» TASK DESCRIPTION:
Write out the records again exactly and exclude the pictures.
::: RECORDS FOR THE TASK
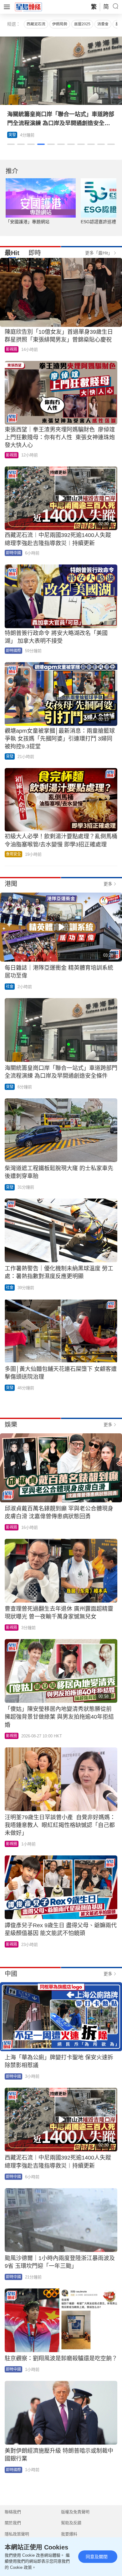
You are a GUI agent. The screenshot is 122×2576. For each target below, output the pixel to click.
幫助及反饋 (71, 2522)
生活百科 (15, 135)
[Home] (28, 6)
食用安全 (13, 854)
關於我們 (13, 2522)
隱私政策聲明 (17, 2534)
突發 (9, 756)
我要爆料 (69, 2534)
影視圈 (11, 349)
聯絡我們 (13, 2512)
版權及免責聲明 (75, 2512)
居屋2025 (82, 24)
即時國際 (13, 651)
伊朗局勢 (59, 24)
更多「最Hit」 (98, 252)
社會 (9, 986)
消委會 (103, 24)
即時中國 (13, 553)
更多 (108, 883)
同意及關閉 (97, 2556)
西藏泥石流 (36, 24)
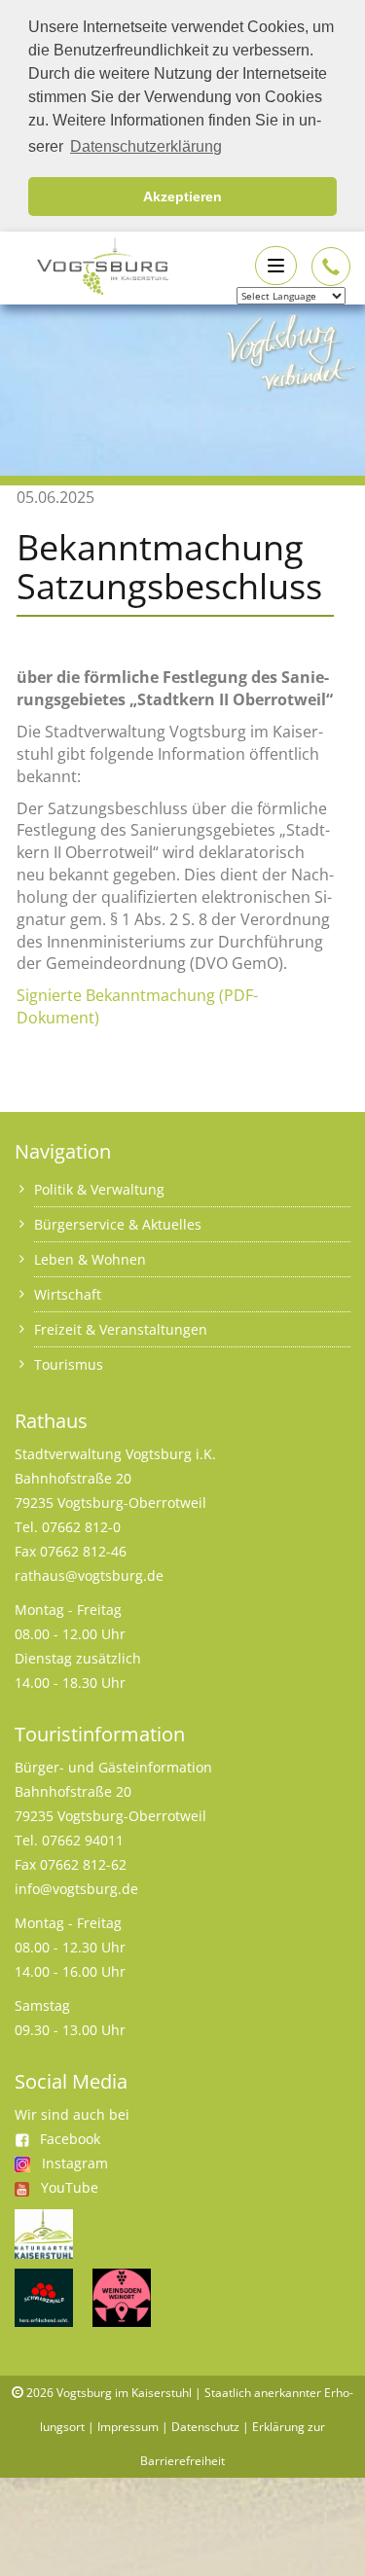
::::::
» SOLVED PROBLEM:
You are a GUI agent. The screenshot is 122×2576. For each target below, output the pixel to click.
幫助及反饋 (71, 2522)
生活百科 (15, 135)
[Home] (28, 6)
食用安全 (13, 854)
關於我們 (13, 2522)
隱私政策聲明 (17, 2534)
突發 (9, 756)
我要爆料 (69, 2534)
影視圈 (11, 349)
聯絡我們 (13, 2512)
版權及免責聲明 (75, 2512)
居屋2025 (82, 24)
即時國際 (13, 651)
伊朗局勢 (59, 24)
更多「最Hit」 (98, 252)
社會 (9, 986)
消委會 (103, 24)
即時中國 (13, 553)
更多 (108, 883)
同意及關閉 (97, 2556)
西藏泥石流 (36, 24)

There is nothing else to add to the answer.